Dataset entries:
= Beginning of Section =
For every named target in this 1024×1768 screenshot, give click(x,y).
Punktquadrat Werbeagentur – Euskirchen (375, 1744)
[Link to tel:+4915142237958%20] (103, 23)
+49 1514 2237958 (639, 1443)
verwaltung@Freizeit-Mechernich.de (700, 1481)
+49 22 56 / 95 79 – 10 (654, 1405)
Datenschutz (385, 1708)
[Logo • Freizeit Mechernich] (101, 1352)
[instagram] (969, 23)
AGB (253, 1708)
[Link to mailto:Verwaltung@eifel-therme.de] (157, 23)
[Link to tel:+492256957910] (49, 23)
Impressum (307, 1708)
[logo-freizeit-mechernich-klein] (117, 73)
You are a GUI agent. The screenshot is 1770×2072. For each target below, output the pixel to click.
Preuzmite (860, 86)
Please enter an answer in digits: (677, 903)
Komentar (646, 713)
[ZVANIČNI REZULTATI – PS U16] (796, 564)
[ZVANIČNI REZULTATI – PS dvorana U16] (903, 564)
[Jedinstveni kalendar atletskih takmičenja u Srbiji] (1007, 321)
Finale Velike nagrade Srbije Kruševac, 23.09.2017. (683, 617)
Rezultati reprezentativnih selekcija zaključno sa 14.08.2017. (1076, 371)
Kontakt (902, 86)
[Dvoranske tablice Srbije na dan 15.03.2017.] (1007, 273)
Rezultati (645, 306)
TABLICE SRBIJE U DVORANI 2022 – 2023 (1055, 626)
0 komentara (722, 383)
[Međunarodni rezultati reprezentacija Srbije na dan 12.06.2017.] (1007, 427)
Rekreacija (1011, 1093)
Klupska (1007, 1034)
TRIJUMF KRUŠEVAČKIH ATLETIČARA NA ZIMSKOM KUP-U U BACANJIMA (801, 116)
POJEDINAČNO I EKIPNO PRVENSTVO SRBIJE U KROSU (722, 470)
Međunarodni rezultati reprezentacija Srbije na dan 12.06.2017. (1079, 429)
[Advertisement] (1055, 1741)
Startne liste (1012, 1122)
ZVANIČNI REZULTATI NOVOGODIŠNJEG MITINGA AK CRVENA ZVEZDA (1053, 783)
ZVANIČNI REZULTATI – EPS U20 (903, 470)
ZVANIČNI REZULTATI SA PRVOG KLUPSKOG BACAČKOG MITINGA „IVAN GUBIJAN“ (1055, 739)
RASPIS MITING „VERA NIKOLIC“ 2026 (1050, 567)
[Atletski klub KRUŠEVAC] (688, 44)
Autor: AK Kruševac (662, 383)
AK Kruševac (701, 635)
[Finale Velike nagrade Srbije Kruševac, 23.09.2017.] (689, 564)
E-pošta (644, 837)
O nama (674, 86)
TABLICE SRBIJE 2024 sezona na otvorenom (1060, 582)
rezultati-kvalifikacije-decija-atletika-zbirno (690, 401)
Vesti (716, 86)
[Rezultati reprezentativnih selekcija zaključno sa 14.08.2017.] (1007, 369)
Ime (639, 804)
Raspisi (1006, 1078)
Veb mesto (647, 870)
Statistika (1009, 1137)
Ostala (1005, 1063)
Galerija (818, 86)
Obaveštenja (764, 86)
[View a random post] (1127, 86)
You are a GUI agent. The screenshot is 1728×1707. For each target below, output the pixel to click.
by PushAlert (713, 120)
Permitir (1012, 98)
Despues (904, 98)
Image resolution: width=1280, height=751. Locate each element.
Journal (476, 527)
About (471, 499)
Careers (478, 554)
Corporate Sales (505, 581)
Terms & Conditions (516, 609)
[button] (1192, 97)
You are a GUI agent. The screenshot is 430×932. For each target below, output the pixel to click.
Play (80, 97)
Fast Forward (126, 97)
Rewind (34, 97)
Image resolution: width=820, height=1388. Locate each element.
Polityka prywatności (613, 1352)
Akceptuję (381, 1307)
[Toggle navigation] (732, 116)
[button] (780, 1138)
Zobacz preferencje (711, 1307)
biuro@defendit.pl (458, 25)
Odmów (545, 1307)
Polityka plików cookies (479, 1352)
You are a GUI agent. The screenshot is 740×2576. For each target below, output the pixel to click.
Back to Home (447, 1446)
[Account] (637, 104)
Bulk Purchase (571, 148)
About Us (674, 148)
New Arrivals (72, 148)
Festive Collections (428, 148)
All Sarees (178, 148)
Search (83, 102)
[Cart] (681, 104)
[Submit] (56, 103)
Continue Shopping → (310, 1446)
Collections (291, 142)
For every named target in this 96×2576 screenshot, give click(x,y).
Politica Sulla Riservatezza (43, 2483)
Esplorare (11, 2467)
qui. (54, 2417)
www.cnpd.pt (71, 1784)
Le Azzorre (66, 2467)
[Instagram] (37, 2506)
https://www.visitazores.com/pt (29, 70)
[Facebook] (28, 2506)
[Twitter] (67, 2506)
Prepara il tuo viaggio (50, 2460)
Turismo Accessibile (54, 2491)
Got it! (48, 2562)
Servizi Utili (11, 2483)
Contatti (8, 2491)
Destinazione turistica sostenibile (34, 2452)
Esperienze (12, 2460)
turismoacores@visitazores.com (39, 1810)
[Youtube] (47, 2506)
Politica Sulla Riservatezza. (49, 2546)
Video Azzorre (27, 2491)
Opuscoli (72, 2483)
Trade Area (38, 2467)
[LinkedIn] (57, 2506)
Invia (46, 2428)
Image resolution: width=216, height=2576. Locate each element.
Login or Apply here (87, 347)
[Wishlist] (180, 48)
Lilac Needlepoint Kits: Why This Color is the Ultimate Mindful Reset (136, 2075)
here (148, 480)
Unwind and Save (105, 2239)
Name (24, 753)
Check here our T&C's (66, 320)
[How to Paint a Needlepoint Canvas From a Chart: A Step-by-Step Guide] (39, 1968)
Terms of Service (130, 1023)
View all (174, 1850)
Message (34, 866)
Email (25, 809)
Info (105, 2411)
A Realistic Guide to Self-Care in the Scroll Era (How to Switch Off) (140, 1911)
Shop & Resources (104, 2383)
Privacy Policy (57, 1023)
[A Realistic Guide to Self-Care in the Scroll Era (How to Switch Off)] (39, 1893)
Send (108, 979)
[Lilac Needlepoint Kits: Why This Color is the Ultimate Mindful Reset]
= End of Section =
## The problem
Write out every line of the entries that holds the word "Reset".

## Answer section
Lilac Needlepoint Kits: Why This Color is the Ultimate Mindful Reset (136, 2075)
[Lilac Needlepoint Kits: Why This Color is the Ultimate Mindful Reset]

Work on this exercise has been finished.